▶ [How to complete this task] Without pictures, return the lines from the one containing "Screen dimensions: 700x525" through the last line of the data below, exactly.

Saved data entries
- Opening Delimiter -
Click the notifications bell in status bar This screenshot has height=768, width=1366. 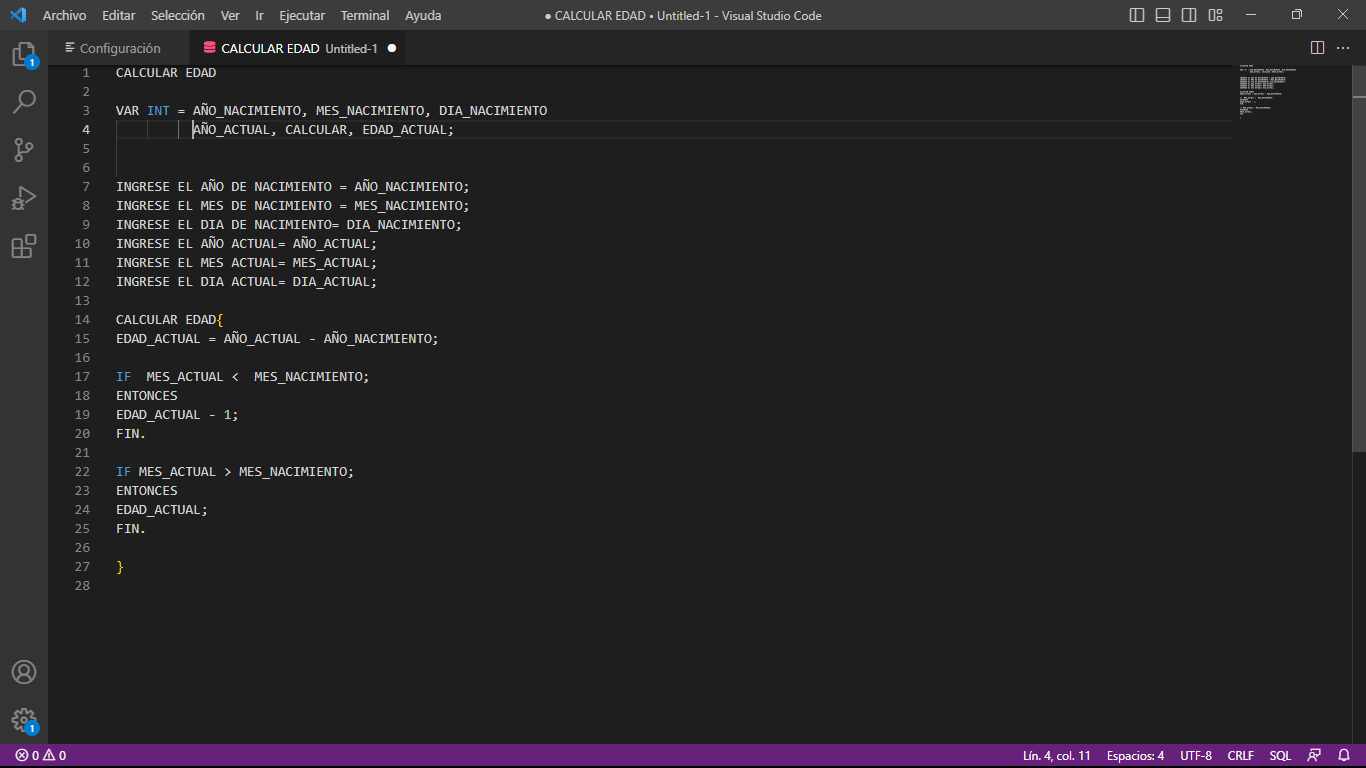pyautogui.click(x=1343, y=755)
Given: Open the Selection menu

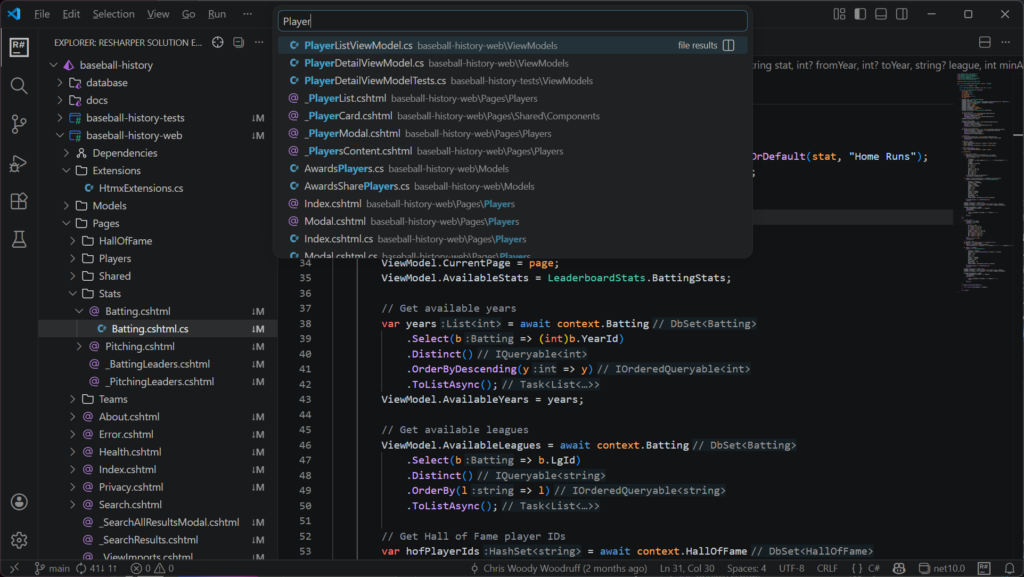Looking at the screenshot, I should pyautogui.click(x=113, y=14).
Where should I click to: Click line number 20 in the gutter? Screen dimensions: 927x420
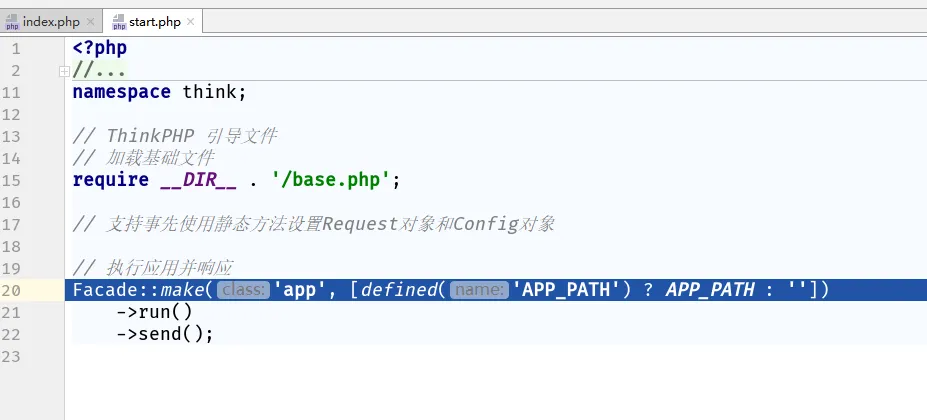coord(11,290)

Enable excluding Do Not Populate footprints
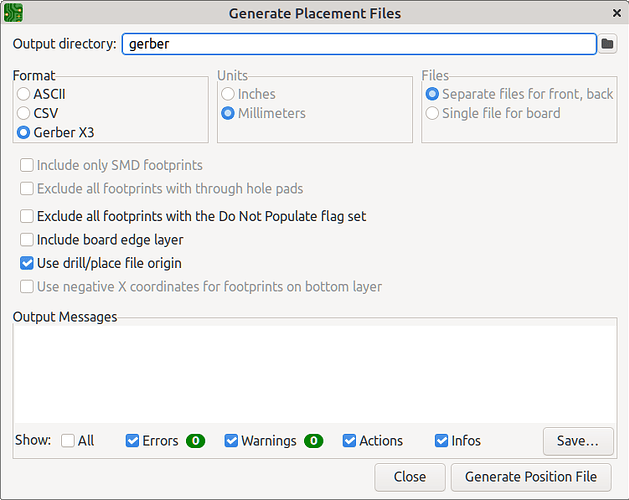27,216
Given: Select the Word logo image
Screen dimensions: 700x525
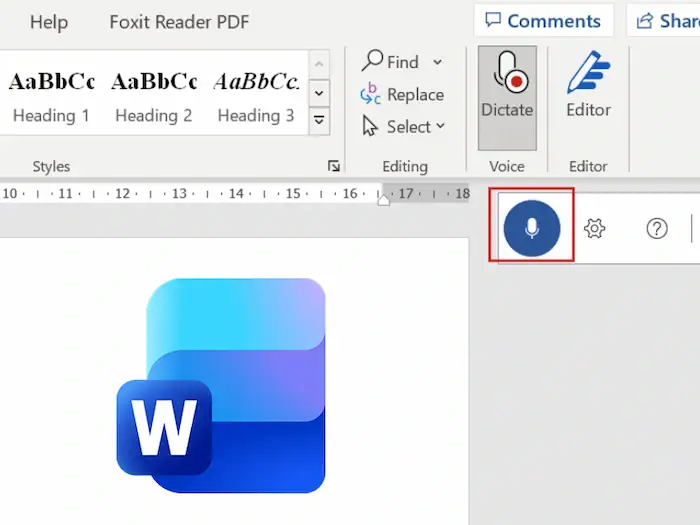Looking at the screenshot, I should point(221,385).
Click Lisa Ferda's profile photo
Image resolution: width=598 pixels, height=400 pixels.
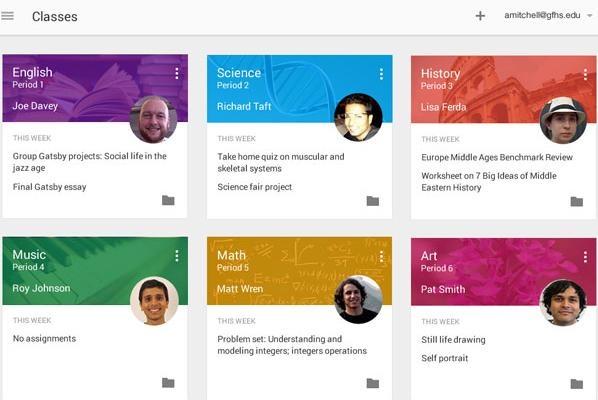pyautogui.click(x=563, y=120)
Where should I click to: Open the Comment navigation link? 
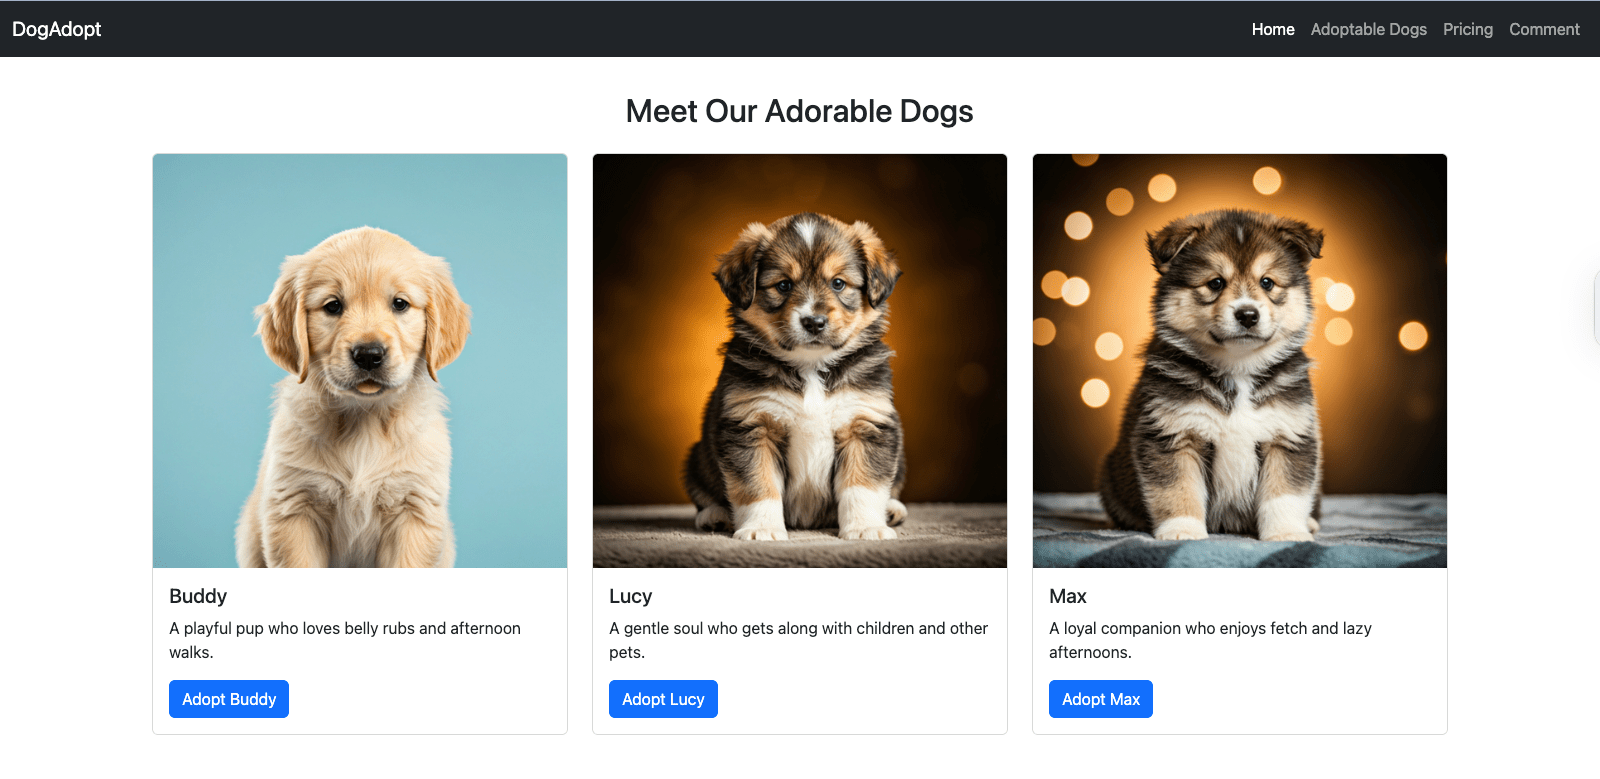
- Closing Delimiter -
▶ [Final answer]
Screen dimensions: 700x525
Looking at the screenshot, I should point(221,385).
Click Lisa Ferda's profile photo
Image resolution: width=598 pixels, height=400 pixels.
pyautogui.click(x=563, y=120)
Where should I click to: Open the Comment navigation link? 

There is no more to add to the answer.